Dato noto da subito, l’aumento del prezzo del petrolio +2,3%. Atto di forza o di debolezza? Chi perde e chi guadagna non solo in soldi.
Guerra sul fronte energetico, attacco e difesa
Per ora, se guardiamo alle quantità coinvolte, la decisione presa dal Cremlino sembra più una minaccia, anzi, una specie di ricatto, piuttosto che una reale dichiarazione di guerra. Il taglio di 500 mila barili al giorno, infatti, rappresenta solo il 5% della produzione russa e lo 0,5% di quella mondiale. Un segnale che però è già servito a fare alzare il prezzo del Brent, il tipo di petrolio del Mare del Nord che rappresenta il ‘benchmark’, il punto di riferimento internazionale, fino a 86,43 dollari al barile (+ 2,3%). E quella della risposta russa alle nuove sanzioni diventa una spiegazione semplicistica, che forse serve a nascondere altri problemi, che si agitano dentro le mura del Cremlino e che vanno decisamente oltre la ‘ripicca’ da sanzioni.
Chi vince e chi perde
Analisi economiche. Secondo il Financial Times, Putin avrebbe ‘perso la guerra energetica’, e il taglio della produzione potrebbe essere più un segno di difficoltà che una reale minaccia per l’Occidente. Questo gennaio la Russia ha diminuito significativamente il suo export di energia (gas+ petrolio+ prodotti raffinati), incassando circa il 40% in meno di un anno fa. Nel 2022, Mosca, utilizzando l’arma del gas, ha messo quasi in ginocchio l’Europa, aiutata anche dalla speculazione internazionale. Ma, adesso, questi prezzi sono implosi e la situazione sembra tornata sotto controllo. Ergo, non sarà tanto facile per Putin ripetere lo stesso giochetto, del gatto col topo, anche col petrolio. Questa volta gli alleati occidentali sembrano più preparati e più pronti a reagire, anche se permangono differenti ‘movimenti tattici’. Il problema, adesso, come accennavamo prima, diventa geopolitico.
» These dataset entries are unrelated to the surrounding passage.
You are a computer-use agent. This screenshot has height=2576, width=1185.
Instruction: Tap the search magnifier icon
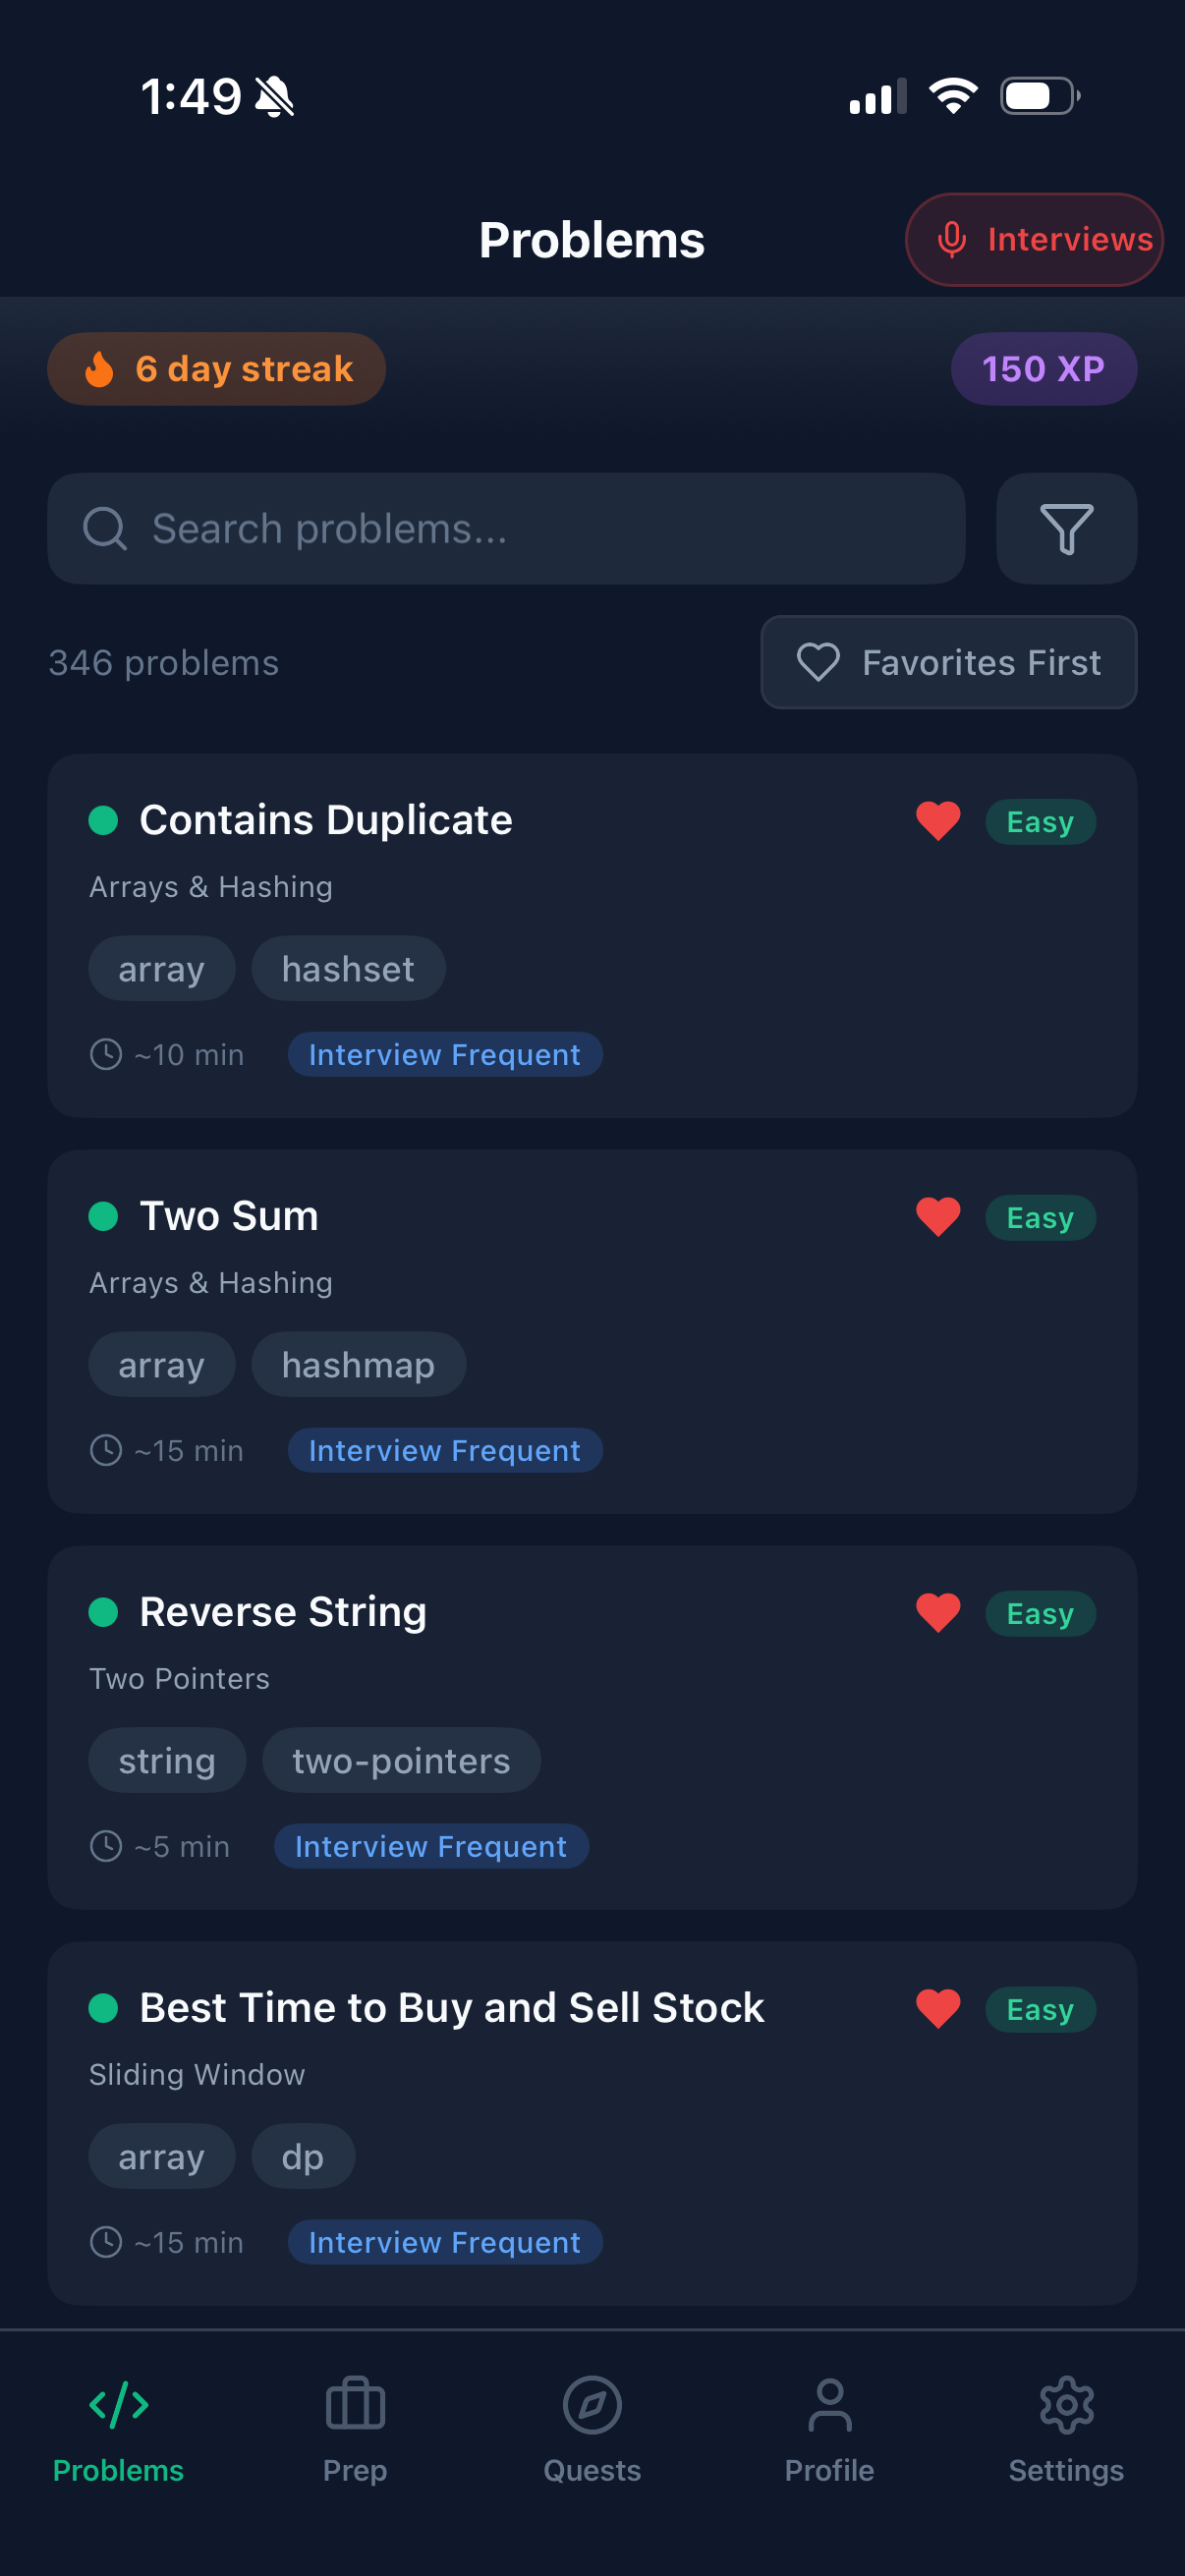pyautogui.click(x=105, y=529)
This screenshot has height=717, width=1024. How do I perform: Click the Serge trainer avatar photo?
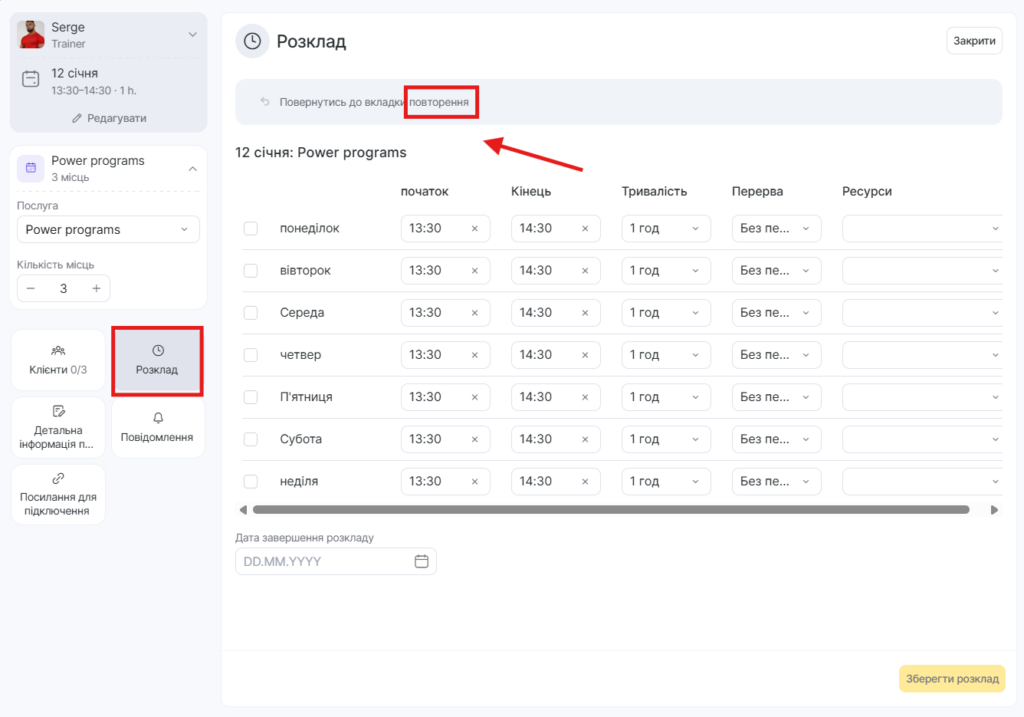31,35
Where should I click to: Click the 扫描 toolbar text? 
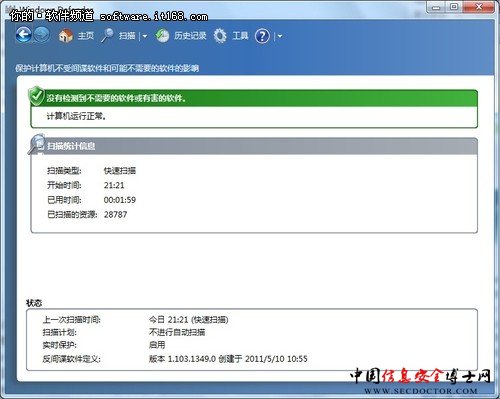point(127,36)
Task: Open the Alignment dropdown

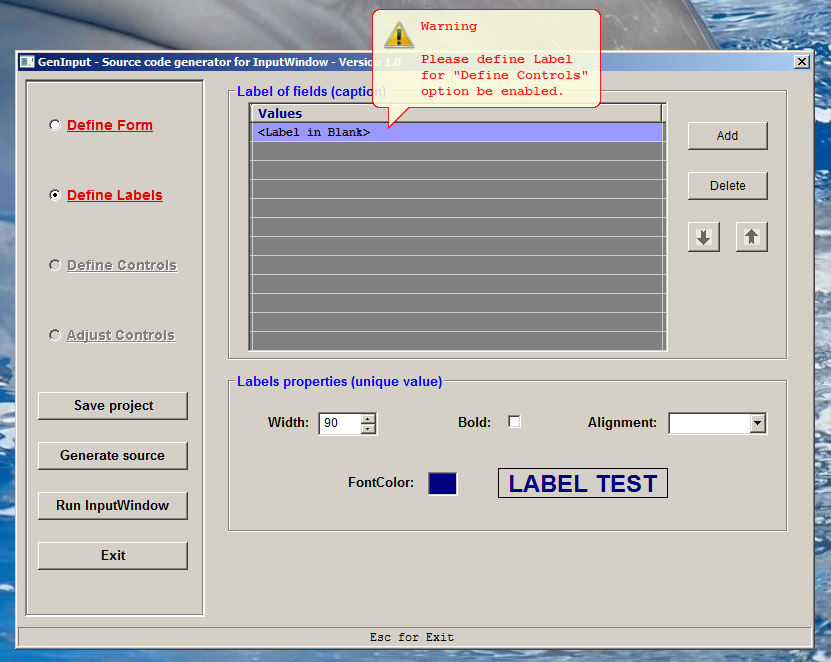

Fino a che punto si può spingere Putin, nel mantenere alti i prezzi di greggio e prodotti raffinati, senza danneggiare le sue relazioni con Cina, India e gli altri ‘non allineati’?
Forbice dei prezzi tra amici e nemici
Come si vede, può sembrare paradossale, ma in questa fase gli specialisti di politica estera lavorano facendo equazioni: qual è il limite, la ‘forbice’ del prezzo per barile a cui bisogna puntare per vincere la partita, senza guastarsi le alleanze? A Washington, come a Bruxelles, hanno identificato questa soglia in 60 dollari. Consente alla Russia di continuare a vendere, ai Paesi “non allineati” e del Terzo mondo di continuare a comprare, e agli occidentali di non vedere Putin arricchirsi fino al punto da poter finanziare indefinitamente la sua guerra.
“Urals” con lo sconto e nuovi mercati
In questa fase, pare che gli analisti occidentali abbiano visto giusto. Il greggio di tipo ‘Urals’, prodotto dai russi, viene venduto a prezzi scontatissimi, tra 40 e 50 dollari. Questo, perché le esigenze di bilancio impongono un afflusso continuo di nuove entrate certe. Si preferisce, allora, andare alla ricerca di nuovi acquirenti e spostare l’offerta, massicciamente, dall’Europa all’Asia. In ogni caso, la situazione del mercato petrolifero e dei suoi derivati resta caotica.
L’Opec con chi sta?
Ci sono possibilità che l’Opec copra le quote di petrolio russo e di prodotti raffinati che mancano dal mercato? La risposta è no. Rumours di corridoio parlano di tentativi americani ‘di convincimento’ respinti al mittente dall’Arabia Saudita. E, d’altro canto, il portavoce del Cremlino, Dmitry Peskov, ha precisato che prima di prendere ogni decisione ‘anche i membri dell’Opec sono stati avvertiti’.
Un particolare che dimostra, a nostro avviso, il fallimento della politica mediorientale di Biden e la sua incapacità di entrare in sintonia con il mondo arabo.